Exercise prompt: Go through the data below and return each line where the string "July" occurs.

Records shown START

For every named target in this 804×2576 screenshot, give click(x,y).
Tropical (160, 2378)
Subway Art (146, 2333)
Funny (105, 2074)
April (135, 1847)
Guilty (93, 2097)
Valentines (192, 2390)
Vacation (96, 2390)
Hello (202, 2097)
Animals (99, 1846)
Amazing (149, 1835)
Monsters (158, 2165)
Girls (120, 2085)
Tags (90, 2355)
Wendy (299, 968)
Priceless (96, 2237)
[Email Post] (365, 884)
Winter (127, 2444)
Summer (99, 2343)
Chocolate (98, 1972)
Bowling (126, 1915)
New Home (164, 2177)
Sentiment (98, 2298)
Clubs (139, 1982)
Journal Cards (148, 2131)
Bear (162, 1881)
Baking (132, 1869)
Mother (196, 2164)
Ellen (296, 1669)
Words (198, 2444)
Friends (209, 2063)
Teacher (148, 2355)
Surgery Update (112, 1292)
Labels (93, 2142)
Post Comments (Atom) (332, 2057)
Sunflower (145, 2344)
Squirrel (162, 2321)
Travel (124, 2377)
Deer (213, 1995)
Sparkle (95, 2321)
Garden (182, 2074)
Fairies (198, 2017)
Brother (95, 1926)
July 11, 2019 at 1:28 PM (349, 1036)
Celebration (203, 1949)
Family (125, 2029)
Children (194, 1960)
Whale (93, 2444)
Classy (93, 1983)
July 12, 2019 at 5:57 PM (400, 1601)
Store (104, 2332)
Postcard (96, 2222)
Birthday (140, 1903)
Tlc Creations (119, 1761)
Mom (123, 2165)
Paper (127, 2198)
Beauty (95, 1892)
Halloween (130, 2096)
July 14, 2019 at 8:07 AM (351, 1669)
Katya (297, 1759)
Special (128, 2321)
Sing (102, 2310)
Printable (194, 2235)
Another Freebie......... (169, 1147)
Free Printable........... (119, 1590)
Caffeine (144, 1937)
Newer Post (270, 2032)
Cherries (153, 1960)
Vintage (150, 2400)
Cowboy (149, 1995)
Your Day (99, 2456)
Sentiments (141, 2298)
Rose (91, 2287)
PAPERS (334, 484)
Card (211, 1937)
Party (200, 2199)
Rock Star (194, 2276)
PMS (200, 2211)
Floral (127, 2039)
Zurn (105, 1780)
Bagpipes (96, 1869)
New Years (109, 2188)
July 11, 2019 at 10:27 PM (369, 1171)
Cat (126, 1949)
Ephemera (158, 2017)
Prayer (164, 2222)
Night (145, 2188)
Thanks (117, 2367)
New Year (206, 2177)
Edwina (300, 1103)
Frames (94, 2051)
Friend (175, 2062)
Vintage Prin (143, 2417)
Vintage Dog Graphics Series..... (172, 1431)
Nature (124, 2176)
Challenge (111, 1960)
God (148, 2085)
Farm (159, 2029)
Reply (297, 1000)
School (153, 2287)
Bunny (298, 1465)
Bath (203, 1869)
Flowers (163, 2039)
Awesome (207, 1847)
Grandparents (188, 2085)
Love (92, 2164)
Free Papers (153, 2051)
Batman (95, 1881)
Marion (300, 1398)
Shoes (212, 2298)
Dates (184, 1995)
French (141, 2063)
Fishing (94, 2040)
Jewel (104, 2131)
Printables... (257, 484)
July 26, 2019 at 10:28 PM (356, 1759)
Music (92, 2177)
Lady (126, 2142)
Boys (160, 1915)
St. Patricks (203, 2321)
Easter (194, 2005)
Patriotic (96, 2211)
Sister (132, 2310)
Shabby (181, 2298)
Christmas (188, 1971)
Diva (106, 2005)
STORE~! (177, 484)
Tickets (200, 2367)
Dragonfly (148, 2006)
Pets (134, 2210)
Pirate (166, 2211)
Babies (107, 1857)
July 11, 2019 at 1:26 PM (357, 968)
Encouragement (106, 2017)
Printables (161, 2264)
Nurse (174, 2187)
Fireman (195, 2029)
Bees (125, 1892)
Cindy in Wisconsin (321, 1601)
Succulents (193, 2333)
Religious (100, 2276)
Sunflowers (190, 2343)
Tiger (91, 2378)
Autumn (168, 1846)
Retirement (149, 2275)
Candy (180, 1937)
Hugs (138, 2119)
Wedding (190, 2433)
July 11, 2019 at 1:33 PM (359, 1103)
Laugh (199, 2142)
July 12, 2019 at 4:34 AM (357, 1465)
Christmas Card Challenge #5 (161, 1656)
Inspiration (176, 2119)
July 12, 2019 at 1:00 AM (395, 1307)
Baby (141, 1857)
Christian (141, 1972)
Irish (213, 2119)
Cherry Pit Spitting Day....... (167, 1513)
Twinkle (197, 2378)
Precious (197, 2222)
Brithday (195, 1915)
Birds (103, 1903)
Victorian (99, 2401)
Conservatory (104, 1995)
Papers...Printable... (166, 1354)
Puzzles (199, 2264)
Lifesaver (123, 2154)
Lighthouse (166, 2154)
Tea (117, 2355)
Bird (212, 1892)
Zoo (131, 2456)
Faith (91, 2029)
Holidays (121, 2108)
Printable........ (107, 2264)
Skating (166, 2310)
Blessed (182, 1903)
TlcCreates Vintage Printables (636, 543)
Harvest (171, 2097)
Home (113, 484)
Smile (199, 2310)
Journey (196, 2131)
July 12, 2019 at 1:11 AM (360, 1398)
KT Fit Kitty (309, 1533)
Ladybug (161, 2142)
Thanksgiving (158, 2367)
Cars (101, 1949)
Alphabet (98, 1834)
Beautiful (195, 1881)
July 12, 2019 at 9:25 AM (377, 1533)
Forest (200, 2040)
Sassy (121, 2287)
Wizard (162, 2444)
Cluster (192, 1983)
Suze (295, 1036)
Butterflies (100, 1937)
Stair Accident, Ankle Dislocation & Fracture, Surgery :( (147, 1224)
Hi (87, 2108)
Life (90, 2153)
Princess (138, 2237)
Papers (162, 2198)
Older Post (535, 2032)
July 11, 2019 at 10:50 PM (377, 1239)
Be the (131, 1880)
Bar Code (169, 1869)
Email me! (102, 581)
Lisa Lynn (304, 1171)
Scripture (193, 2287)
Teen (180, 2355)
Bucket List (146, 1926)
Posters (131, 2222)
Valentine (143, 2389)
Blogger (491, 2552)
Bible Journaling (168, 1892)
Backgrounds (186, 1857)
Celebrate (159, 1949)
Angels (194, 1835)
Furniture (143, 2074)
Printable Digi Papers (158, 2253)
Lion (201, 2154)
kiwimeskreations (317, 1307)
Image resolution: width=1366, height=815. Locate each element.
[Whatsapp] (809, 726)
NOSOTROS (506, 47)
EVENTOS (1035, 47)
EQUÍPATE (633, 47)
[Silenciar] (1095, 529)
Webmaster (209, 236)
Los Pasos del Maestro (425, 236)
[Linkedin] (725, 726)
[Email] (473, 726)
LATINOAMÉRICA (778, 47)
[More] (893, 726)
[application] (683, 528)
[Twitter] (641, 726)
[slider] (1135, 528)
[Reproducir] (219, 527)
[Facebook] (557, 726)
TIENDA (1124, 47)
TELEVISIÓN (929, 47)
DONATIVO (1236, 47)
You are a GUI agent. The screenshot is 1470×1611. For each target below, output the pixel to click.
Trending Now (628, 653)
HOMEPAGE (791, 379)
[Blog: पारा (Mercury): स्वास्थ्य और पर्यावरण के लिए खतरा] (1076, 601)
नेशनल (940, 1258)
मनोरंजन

Records shown END

Task response:
July 11, 2019 at 1:28 PM (349, 1036)
July 12, 2019 at 5:57 PM (400, 1601)
July 14, 2019 at 8:07 AM (351, 1669)
July 11, 2019 at 10:27 PM (369, 1171)
July 26, 2019 at 10:28 PM (356, 1759)
July 11, 2019 at 1:26 PM (357, 968)
July 11, 2019 at 1:33 PM (359, 1103)
July 12, 2019 at 4:34 AM (357, 1465)
July 12, 2019 at 1:00 AM (395, 1307)
July 12, 2019 at 1:11 AM (360, 1398)
July 12, 2019 at 9:25 AM (377, 1533)
July 11, 2019 at 10:50 PM (377, 1239)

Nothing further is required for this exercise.